According to former Central Bank governor Sanusi Lamido Sanusi, oil-rich Rivers State has a unique chance to emerge as a beacon of progress, replacing despair with hope. Concurrently, Governor Siminalayi Fubara underscored efforts to create an investor-friendly environment, reassuring investors of returns on their investments.
A key oil-producing region hosting major companies, Rivers State is plagued by oil theft, sabotage, and high unemployment despite its vast oil wealth. However, Fubara emphasized re-industrializing the state and reviving shuttered factories.
At the Rivers Economic Summit themed “Advancing Economic Growth”, Sanusi’s keynote called for better resource management. He stated Rivers could become an investor paradise in West Africa if the right steps are taken, leveraging its abundant land, resources, and strategic location.

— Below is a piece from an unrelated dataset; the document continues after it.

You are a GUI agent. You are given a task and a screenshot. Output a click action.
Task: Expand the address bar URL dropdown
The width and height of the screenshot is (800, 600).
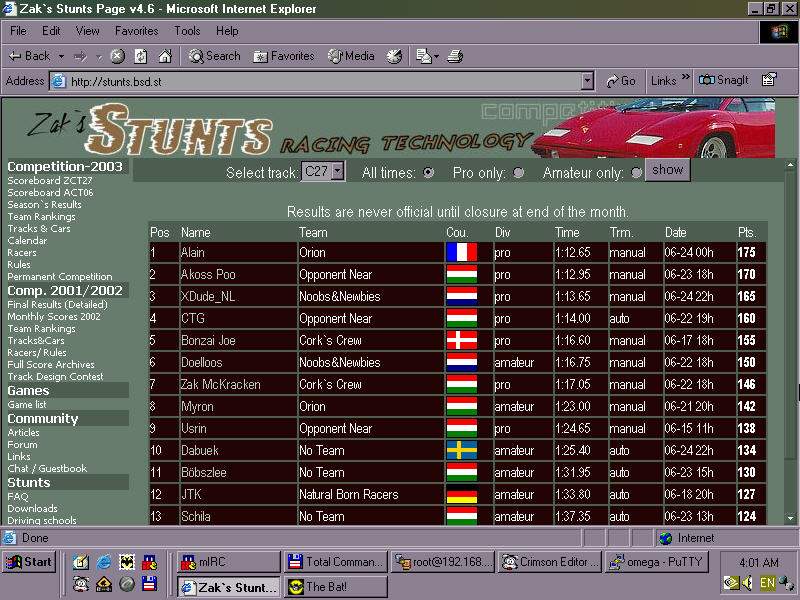(x=587, y=81)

The Emir stressed prosperous futures rely on strong institutions and skilled populations. He cited countries like Japan and Singapore thriving without resources through good governance, innovation, and education.
Fubara highlighted initiatives like prompt land allocation, tax moratoriums for new businesses, and harmonizing state/local taxes to eliminate double taxation hindering investors. He also announced a $2.7 million loan scheme with the Bank of Industry for small/medium businesses.
While commending resource-rich nations like Russia and UAE, Sanusi argued success depends on visionary governance and institutions, stating “Oil is not a curse; the curse is the leaders we have had.”
Fubara detailed plans like providing land for an aluminum mill, partnering with firms to boost agriculture, and reviving abandoned agricultural projects/infrastructure with $10 million allocated this fiscal year.
Investment opportunities span oil/gas, agriculture, manufacturing, tourism, education, ICT, healthcare, infrastructure, glass/garment production, and power. He said that with 40% arable land, Rivers could contribute to food security through commercial mechanized farming and agro-processing.